**Цель задания:** Процитируйте фрагмент исходного текста, начиная со слов «На свидетельскую трибуну» и заканчивая словами «в тюрьму Девайзеса.», включая их.

**Исходный текст:**
— Да.
— У вас есть вопросы к свидетелю? — повернулся Ладлоу в сторону Констанс.
— Нет, сэр, вопросов не имею.
— Вы можете быть свободны, — кивнул судья Вагнеру.
На свидетельскую трибуну поднялся Уильямсон, и секретарь зачитал составленный им акт. И вот тут-то Констанс потеряла прежнее самообладание. При слове «убила» она залилась слезами и едва не опустилась на колени, прижимаясь к мисс Грим и безутешно рыдая. Старшая послушница тоже не сдерживала слез. Одна из женщин, сидевших поблизости, протянула Констанс флакон с нюхательной солью, другая — стакан воды, но ее трясло так, что она ничего не замечала. Инспектор вернулся на свое место, и Ладлоу сказал Констанс, что ближайшую неделю она будет находиться под стражей. В тот же день ее доставили в тюрьму Девайзеса.
Уильямсон направил письмо сэру Ричарду Мейну с просьбой выделить детектива для задержания Элизабет Гаф, а на следующий день послал телеграмму соответствующего содержания уже непосредственно детективу-инспектору Тэннеру. Последний еще в 1860 году допрашивал по поручению Уичера бывшего слугу Кента Голлопа, а известность приобрел четыре года спустя, успешно раскрыв первое в Англии убийство, совершенное на железной дороге (он установил личность убийцы по шляпе, оставленной тем в вагоне, а затем, преследуя его, пересек океан и взял уже в Нью-Йорке). В прессе писали, что Элизабет Гаф вышла замуж за какого-то австралийского фермера-овцевода, но Тэннер выяснил, что она живет с родными в Айлворте, в двадцати милях от Лондона. Мейн предложил Уичеру, по-прежнему живущему в Пимлико, присоединиться к Тэннеру, чтобы вместе с ним допросить женщину, которую он столь страстно — и бесплодно — защищал в 1860 году.[90] Выяснилось, что она едва зарабатывает себе на пропитание поденной работой — шитьем да штопкой в богатых домах.

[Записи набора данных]
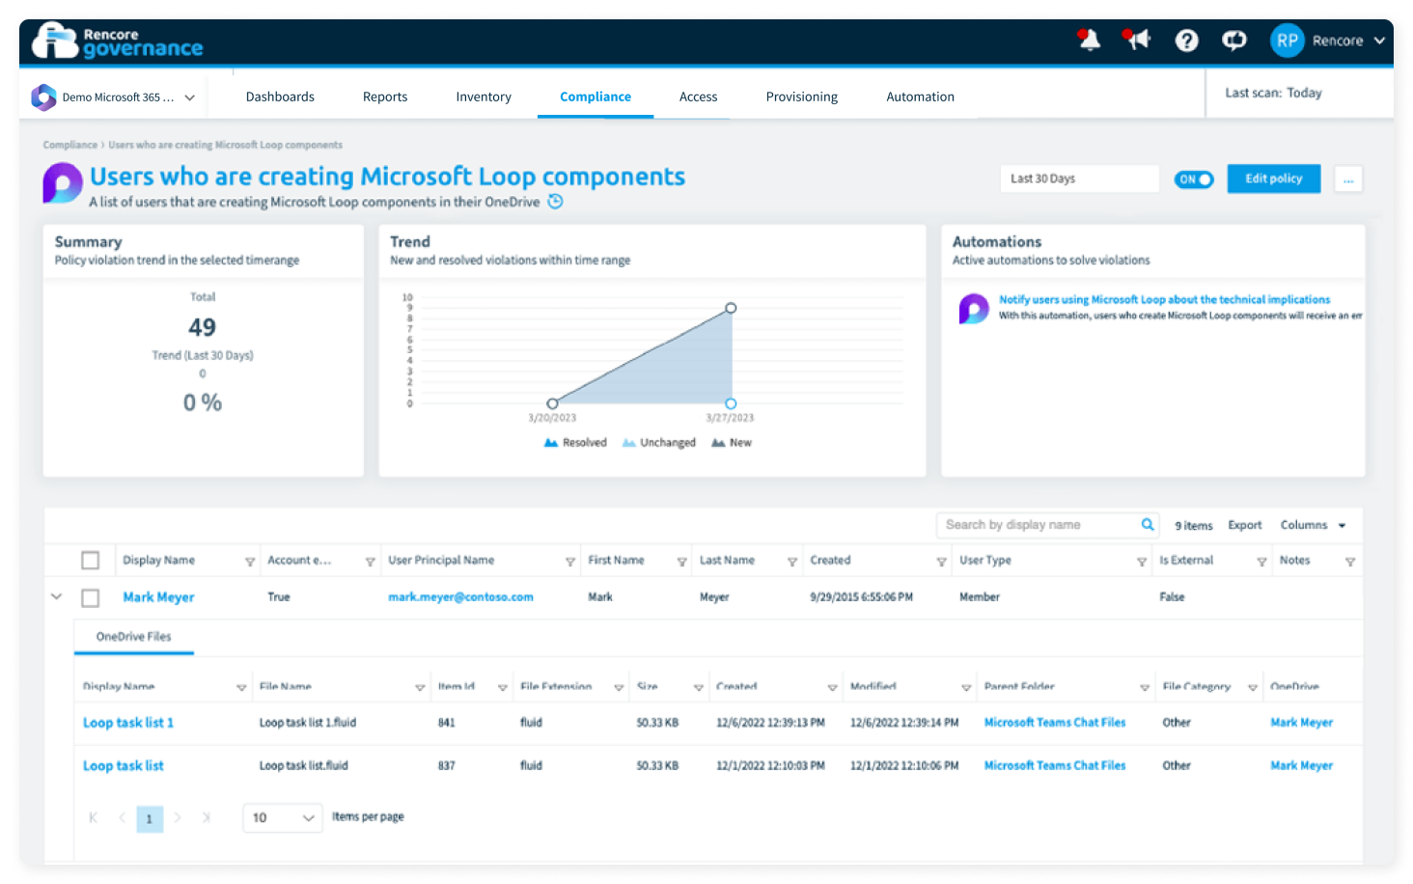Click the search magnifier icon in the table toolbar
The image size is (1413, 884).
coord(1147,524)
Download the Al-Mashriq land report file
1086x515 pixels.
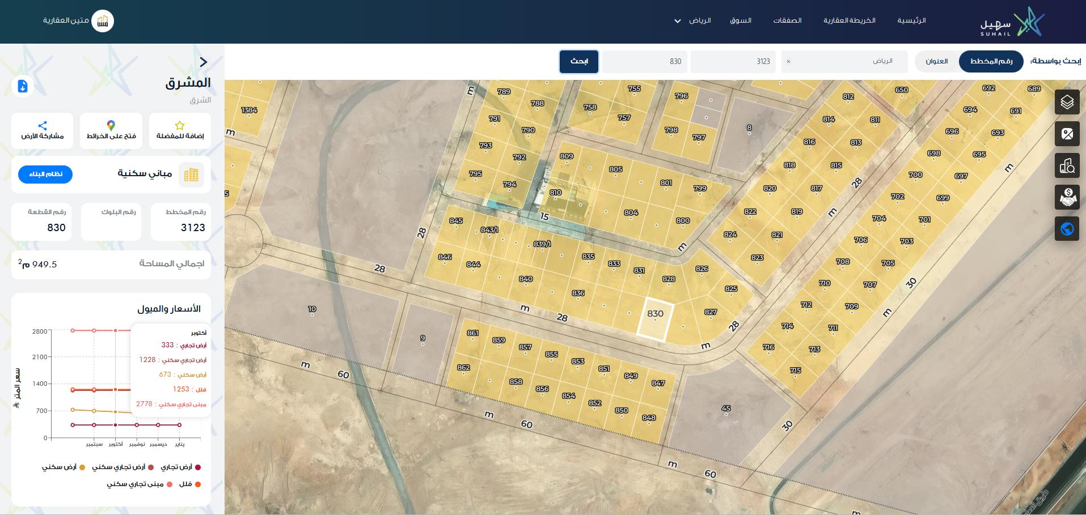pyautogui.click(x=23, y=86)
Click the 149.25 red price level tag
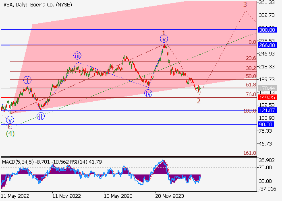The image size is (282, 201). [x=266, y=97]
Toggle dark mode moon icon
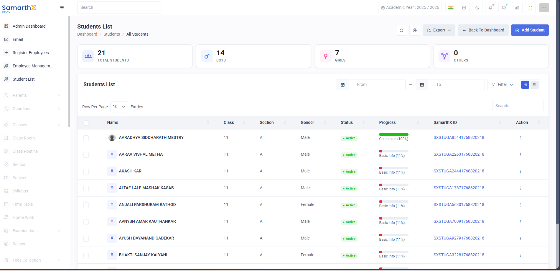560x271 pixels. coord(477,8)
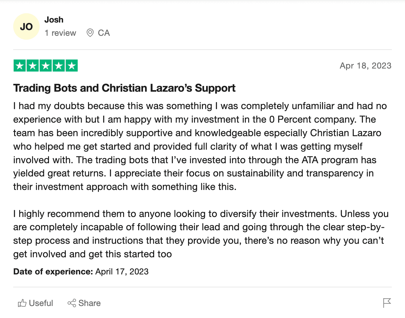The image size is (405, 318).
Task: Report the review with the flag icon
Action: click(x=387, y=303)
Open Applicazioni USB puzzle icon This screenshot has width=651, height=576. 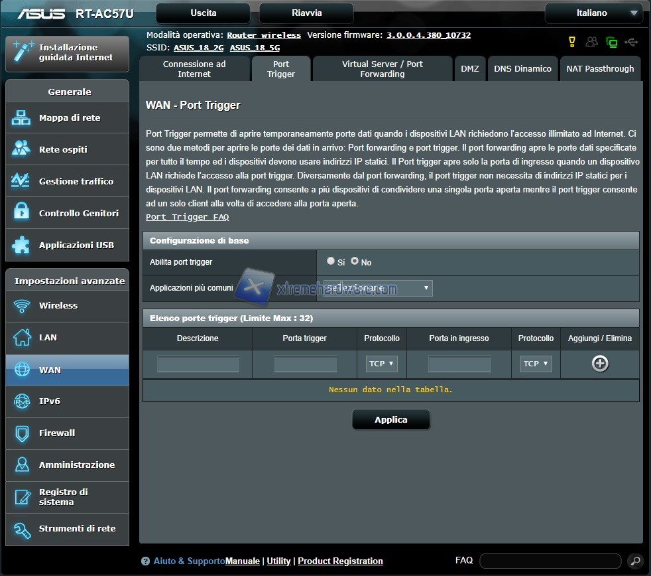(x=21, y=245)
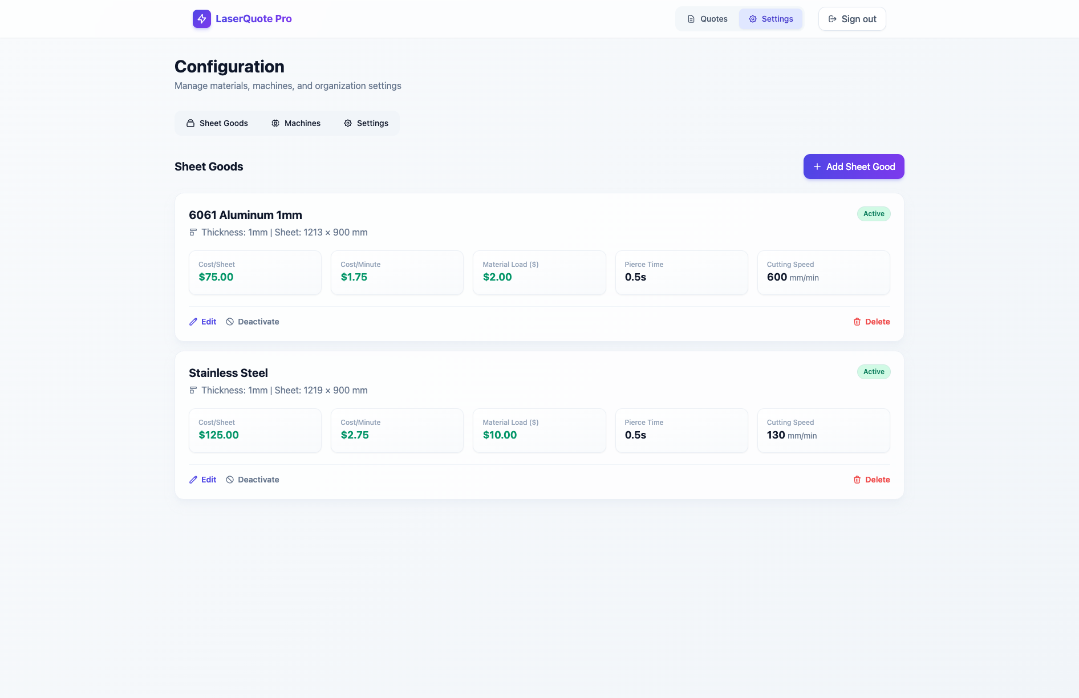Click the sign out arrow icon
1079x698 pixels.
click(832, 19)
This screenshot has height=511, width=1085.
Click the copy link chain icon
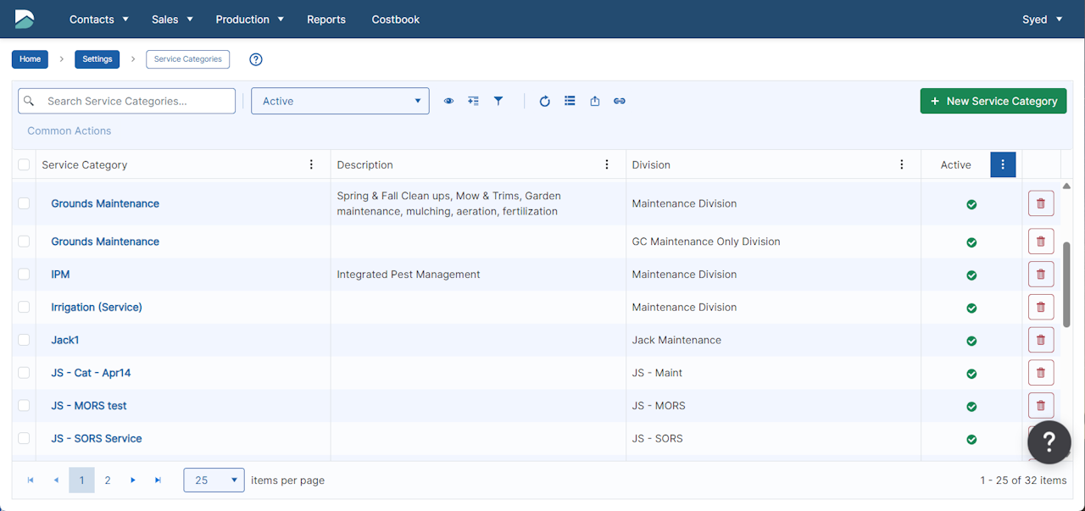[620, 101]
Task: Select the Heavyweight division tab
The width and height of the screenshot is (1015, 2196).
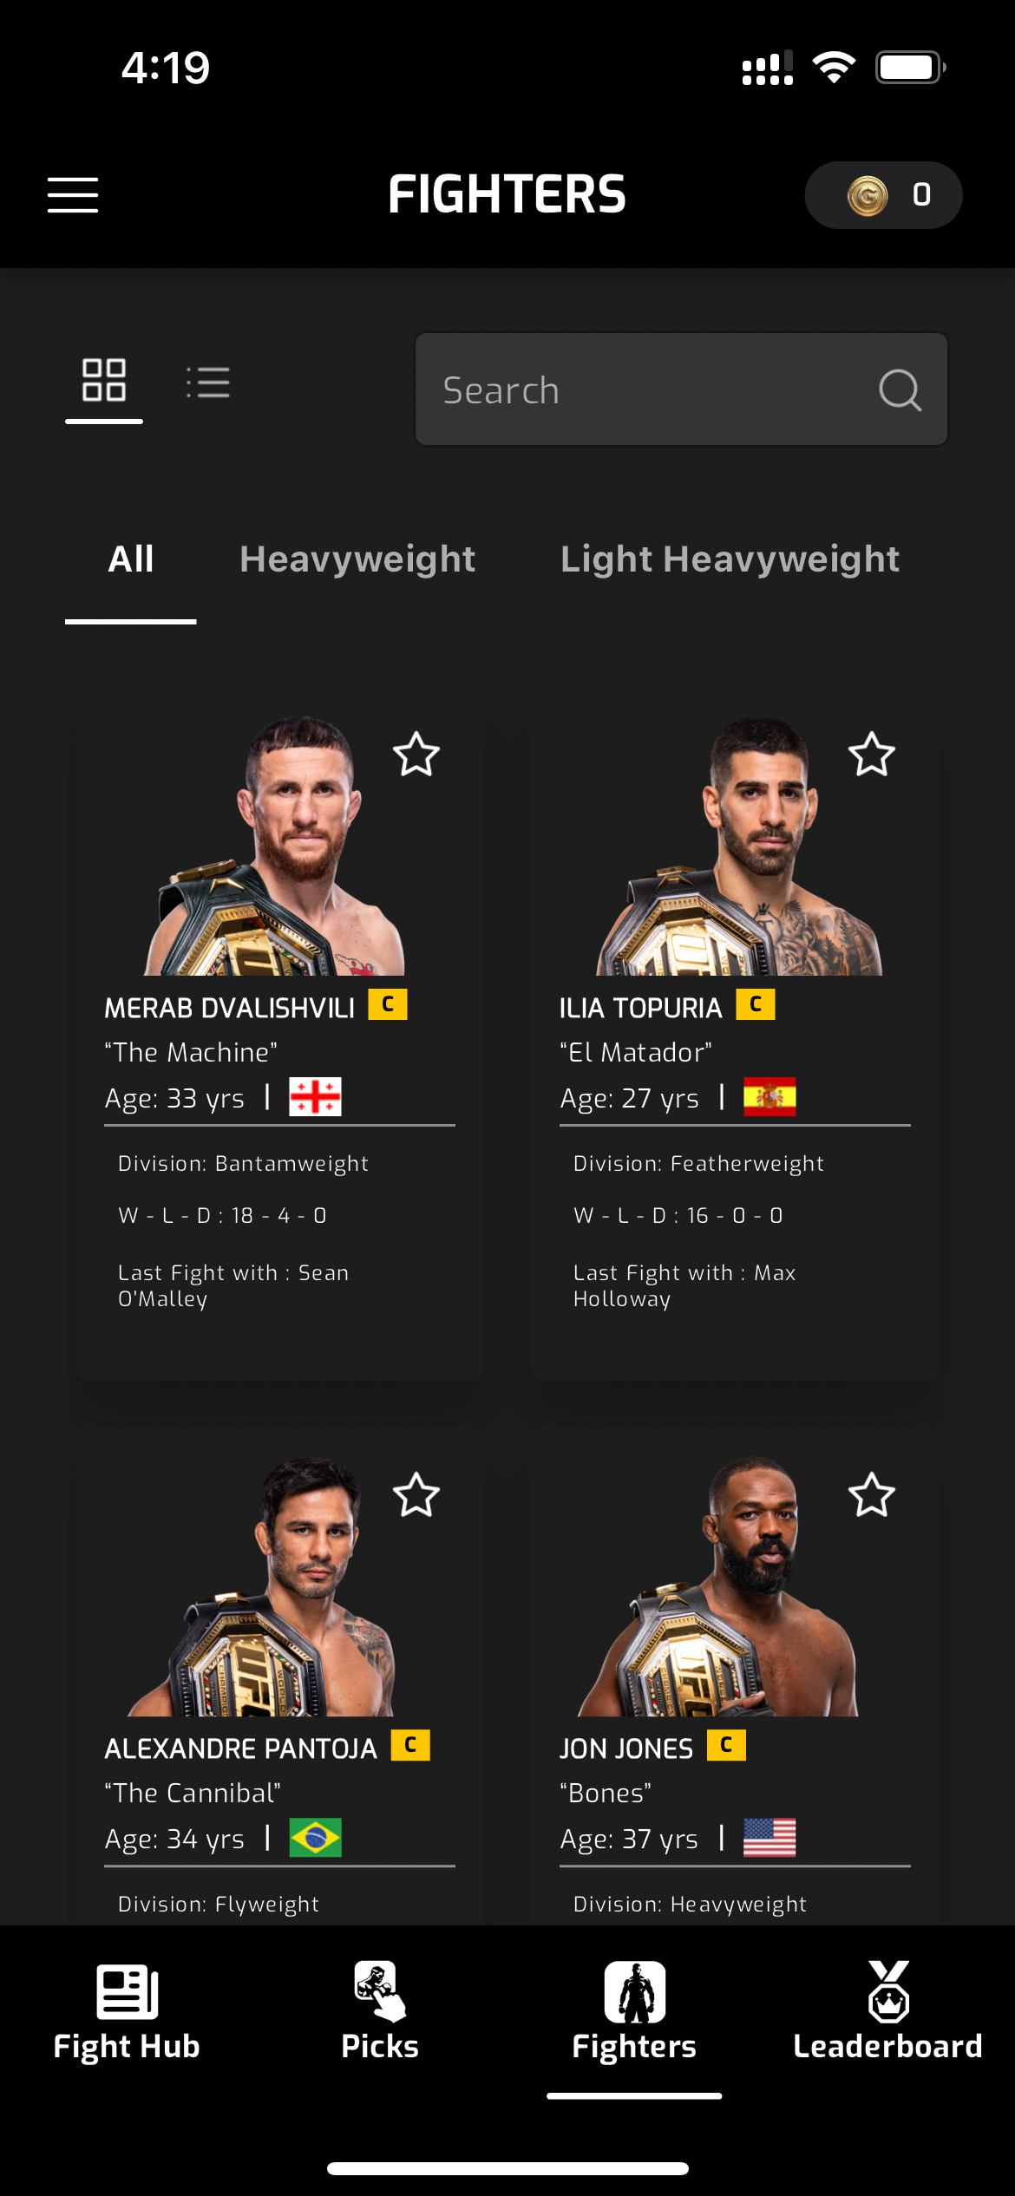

**Итоговый ответ:**
На свидетельскую трибуну поднялся Уильямсон, и секретарь зачитал составленный им акт. И вот тут-то Констанс потеряла прежнее самообладание. При слове «убила» она залилась слезами и едва не опустилась на колени, прижимаясь к мисс Грим и безутешно рыдая. Старшая послушница тоже не сдерживала слез. Одна из женщин, сидевших поблизости, протянула Констанс флакон с нюхательной солью, другая — стакан воды, но ее трясло так, что она ничего не замечала. Инспектор вернулся на свое место, и Ладлоу сказал Констанс, что ближайшую неделю она будет находиться под стражей. В тот же день ее доставили в тюрьму Девайзеса.